WHAT IS REQUIRED:
An exact copy is needed of the lines in the entries below from the line with "This screenshot has width=318, height=213." up to and including the line with "Image resolution: width=873", and of nothing else. Leave the pictures out.

··· RECORDS SUPPLIED

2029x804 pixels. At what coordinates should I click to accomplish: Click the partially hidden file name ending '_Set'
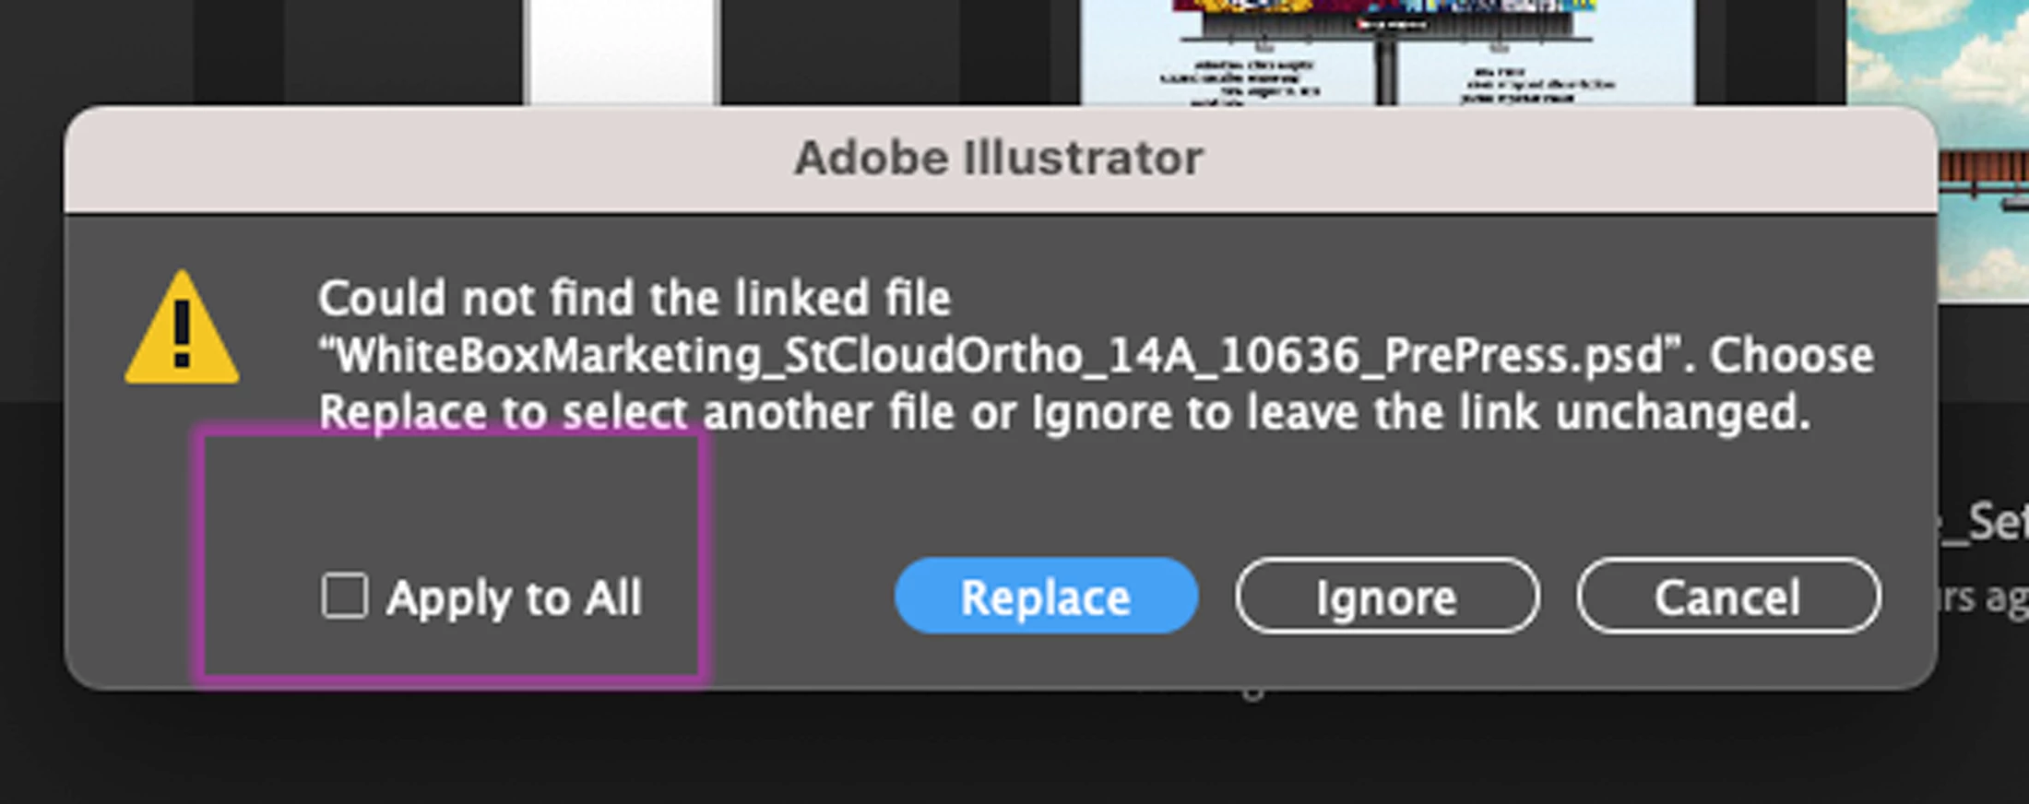(1983, 523)
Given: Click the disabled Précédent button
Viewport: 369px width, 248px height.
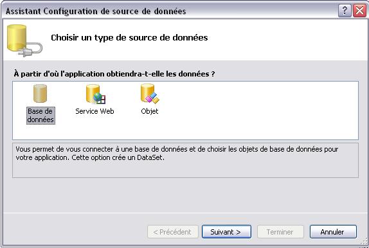Looking at the screenshot, I should point(173,232).
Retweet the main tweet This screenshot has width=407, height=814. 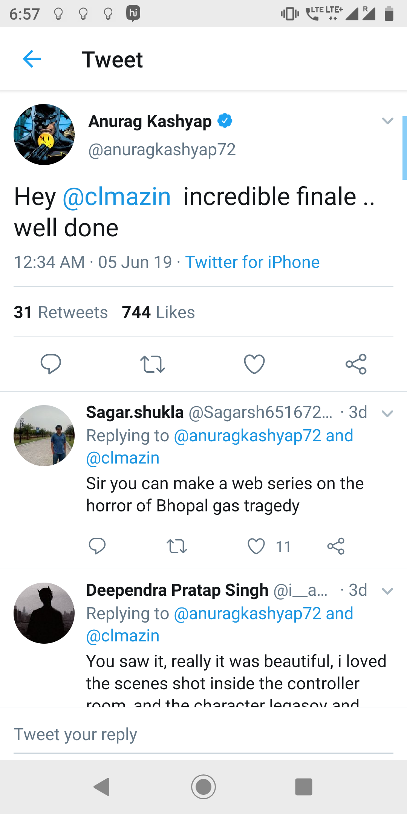point(153,364)
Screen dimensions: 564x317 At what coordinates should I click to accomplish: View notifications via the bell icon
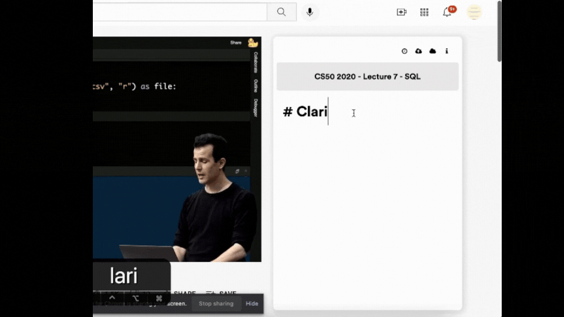coord(448,12)
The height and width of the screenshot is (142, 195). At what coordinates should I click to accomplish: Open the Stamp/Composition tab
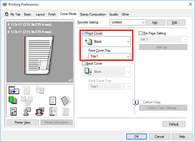tap(93, 14)
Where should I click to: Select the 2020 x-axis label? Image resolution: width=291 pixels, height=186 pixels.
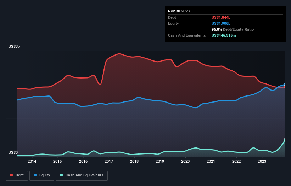(x=185, y=162)
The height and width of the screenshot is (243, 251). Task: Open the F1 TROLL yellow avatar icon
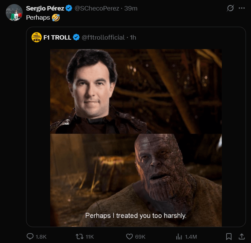click(x=36, y=37)
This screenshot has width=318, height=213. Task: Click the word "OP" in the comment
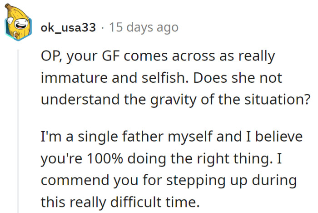tap(50, 58)
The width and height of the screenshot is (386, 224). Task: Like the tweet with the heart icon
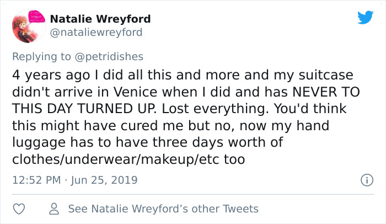pyautogui.click(x=19, y=209)
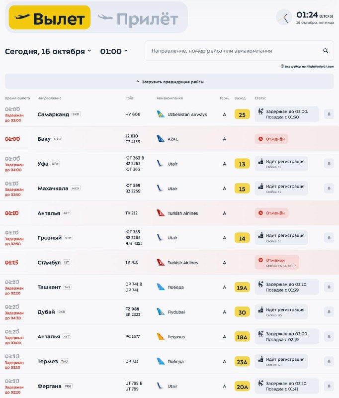The height and width of the screenshot is (398, 339).
Task: Open the FlightRadar24.com flights link
Action: pyautogui.click(x=307, y=67)
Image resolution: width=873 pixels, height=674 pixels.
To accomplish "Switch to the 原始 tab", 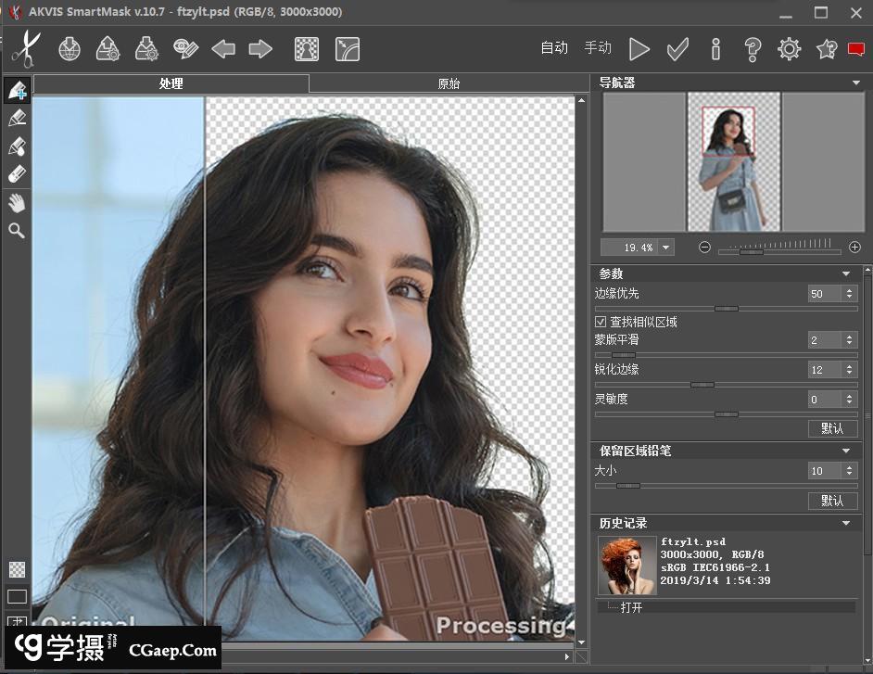I will tap(449, 83).
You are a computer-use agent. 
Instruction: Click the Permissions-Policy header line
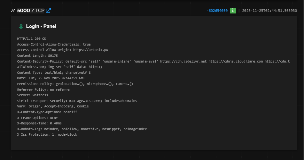pyautogui.click(x=75, y=84)
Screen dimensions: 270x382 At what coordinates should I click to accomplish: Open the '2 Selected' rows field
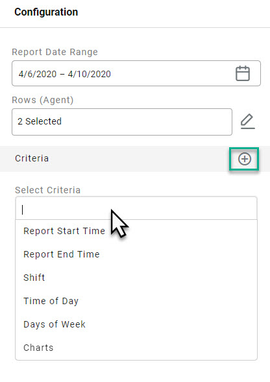coord(122,122)
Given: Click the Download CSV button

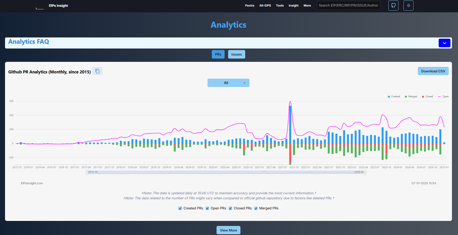Looking at the screenshot, I should [433, 71].
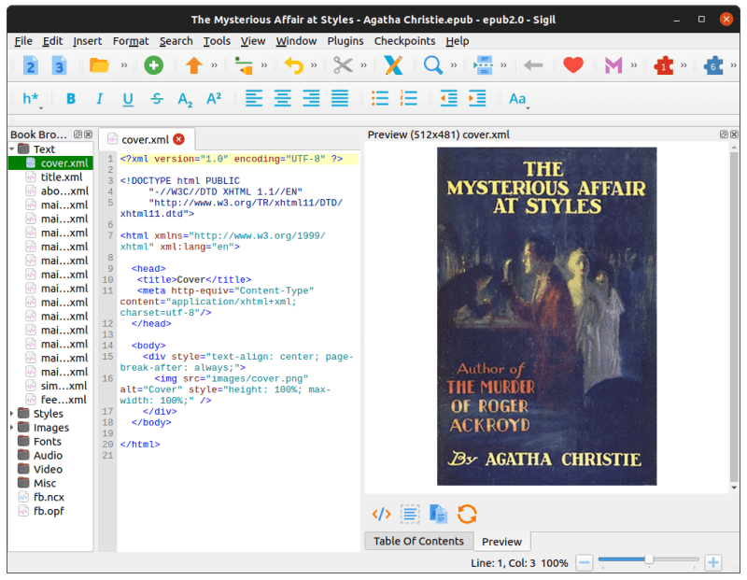Click the scissors Cut icon

(x=343, y=65)
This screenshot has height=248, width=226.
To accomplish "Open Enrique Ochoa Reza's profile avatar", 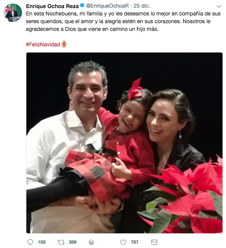I will tap(13, 13).
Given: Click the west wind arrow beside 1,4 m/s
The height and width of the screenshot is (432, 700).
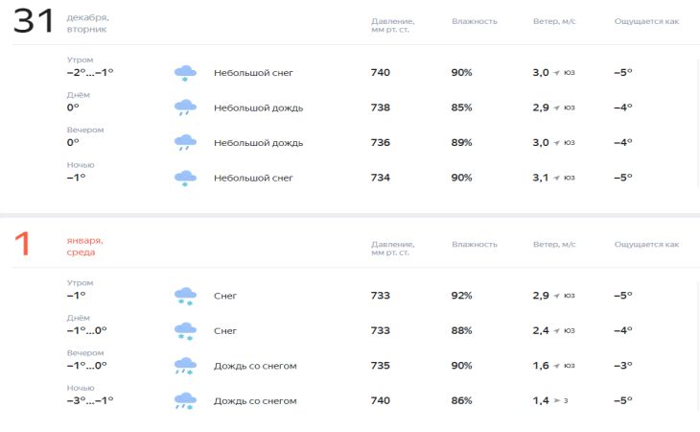Looking at the screenshot, I should click(557, 400).
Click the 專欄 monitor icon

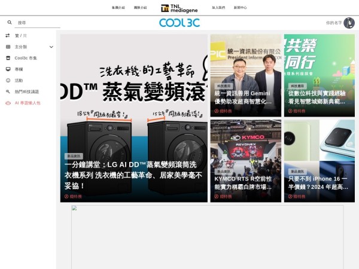[x=8, y=69]
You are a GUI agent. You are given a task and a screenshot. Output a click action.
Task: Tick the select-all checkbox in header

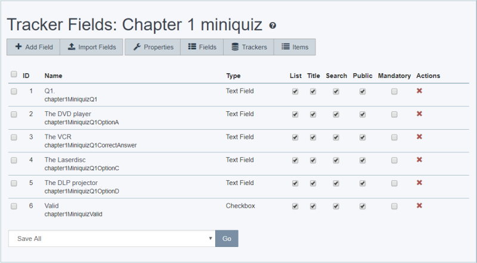click(x=14, y=74)
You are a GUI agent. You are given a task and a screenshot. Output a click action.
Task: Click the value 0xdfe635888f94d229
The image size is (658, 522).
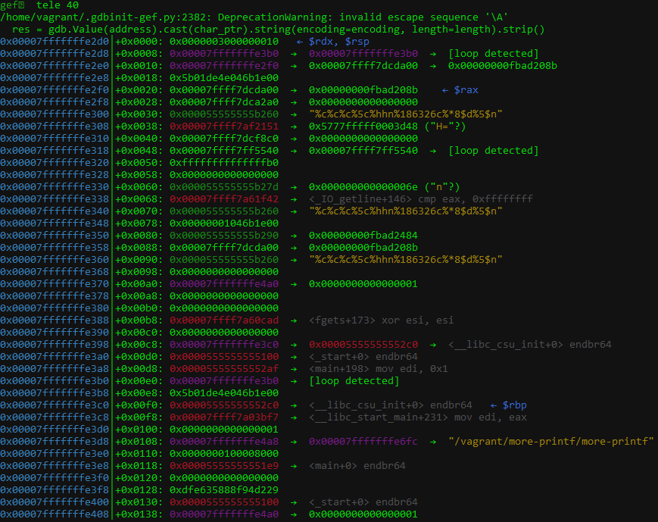(x=224, y=490)
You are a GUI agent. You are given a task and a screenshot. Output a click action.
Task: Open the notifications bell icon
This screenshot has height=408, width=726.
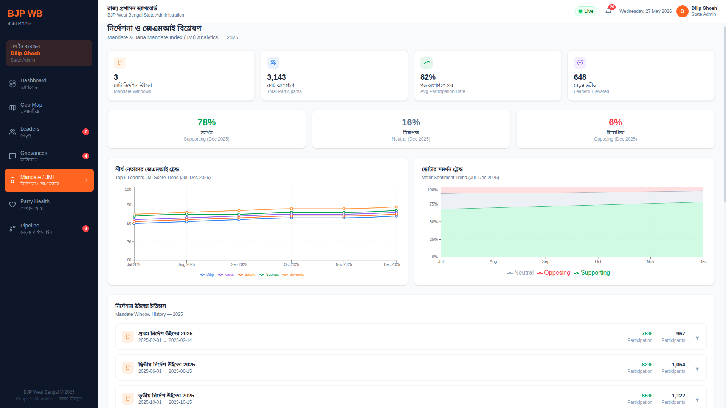608,11
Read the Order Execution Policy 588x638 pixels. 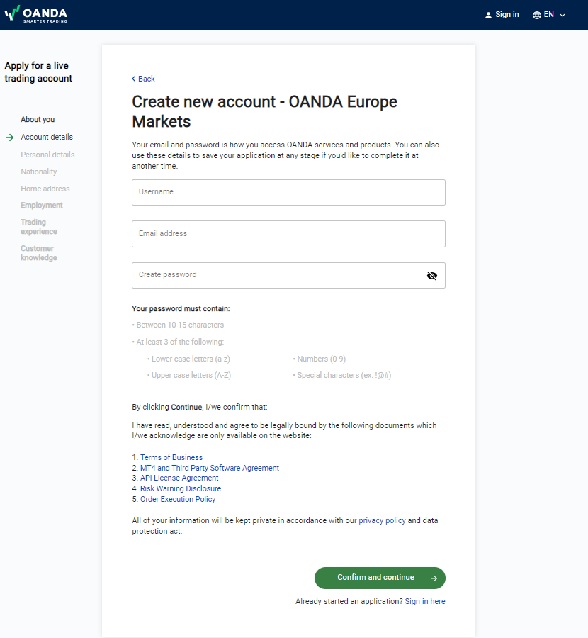pyautogui.click(x=177, y=499)
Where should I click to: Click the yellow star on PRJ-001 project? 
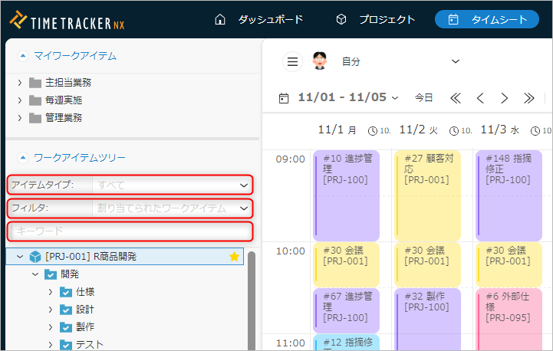tap(234, 257)
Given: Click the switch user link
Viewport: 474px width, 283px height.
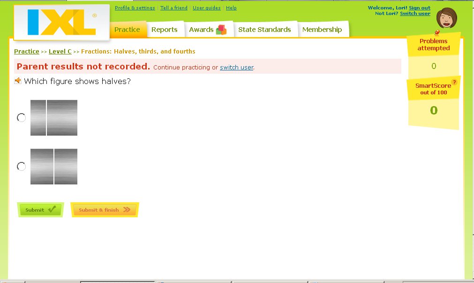Looking at the screenshot, I should (236, 67).
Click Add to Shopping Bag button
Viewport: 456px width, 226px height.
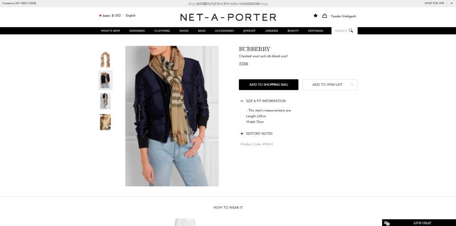point(268,85)
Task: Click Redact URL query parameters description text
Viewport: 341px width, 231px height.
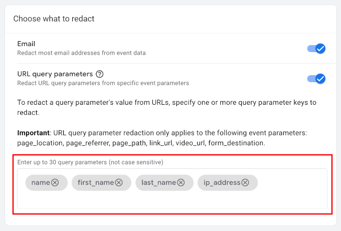Action: tap(103, 83)
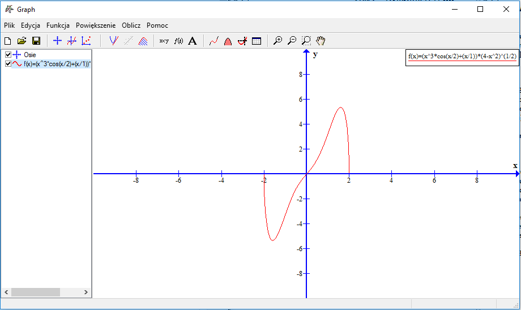
Task: Open the Powiększenie menu
Action: click(x=96, y=25)

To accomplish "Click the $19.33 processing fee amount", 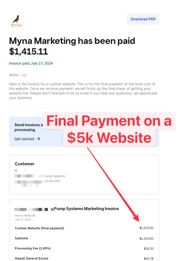I will coord(149,248).

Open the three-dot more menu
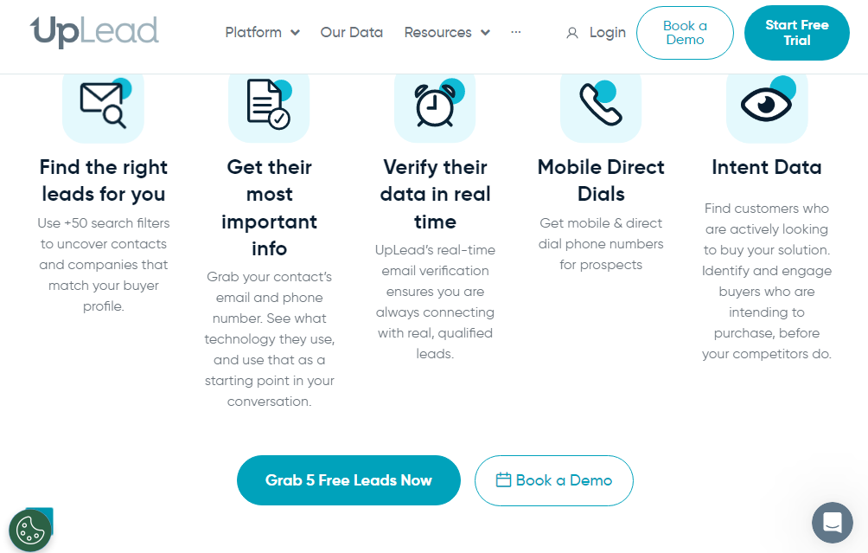(x=516, y=32)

······

OUTPUT FOR THIS TASK:
This screenshot has width=318, height=213. Task: Click the word "OP" in the comment
tap(50, 58)
The width and height of the screenshot is (386, 224). Task: Like the tweet with the heart icon
pyautogui.click(x=19, y=209)
The height and width of the screenshot is (398, 339).
Task: Open the FlightRadar24.com flights link
Action: pyautogui.click(x=307, y=67)
Image resolution: width=873 pixels, height=674 pixels.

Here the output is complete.